Data for this exercise:
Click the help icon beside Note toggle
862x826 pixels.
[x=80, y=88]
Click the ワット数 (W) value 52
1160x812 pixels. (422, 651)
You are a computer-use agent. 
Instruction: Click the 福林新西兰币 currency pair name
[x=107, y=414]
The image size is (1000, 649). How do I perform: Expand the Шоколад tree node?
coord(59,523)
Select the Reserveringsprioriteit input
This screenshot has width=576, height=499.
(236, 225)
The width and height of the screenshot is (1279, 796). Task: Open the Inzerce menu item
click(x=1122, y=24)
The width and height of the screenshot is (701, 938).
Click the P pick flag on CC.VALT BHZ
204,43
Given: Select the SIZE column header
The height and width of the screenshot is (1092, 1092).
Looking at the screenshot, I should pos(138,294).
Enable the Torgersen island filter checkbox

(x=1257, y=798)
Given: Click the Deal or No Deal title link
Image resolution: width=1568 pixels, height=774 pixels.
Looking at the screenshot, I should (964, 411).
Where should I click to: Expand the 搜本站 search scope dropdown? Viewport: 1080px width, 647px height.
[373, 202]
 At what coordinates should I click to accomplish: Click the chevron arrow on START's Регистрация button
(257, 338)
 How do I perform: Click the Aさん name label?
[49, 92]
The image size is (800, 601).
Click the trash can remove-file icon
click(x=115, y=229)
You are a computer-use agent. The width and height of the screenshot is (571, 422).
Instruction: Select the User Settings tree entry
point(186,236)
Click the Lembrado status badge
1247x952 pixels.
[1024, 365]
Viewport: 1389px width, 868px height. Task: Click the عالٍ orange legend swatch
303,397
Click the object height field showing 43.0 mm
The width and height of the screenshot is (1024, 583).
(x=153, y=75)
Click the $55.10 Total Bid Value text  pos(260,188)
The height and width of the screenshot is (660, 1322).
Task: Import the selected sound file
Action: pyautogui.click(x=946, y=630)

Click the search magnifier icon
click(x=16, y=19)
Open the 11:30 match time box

Goal of the exercise: How many lines of the data include the word "Given"? Reply with the number and nothing else.

The completed task: 2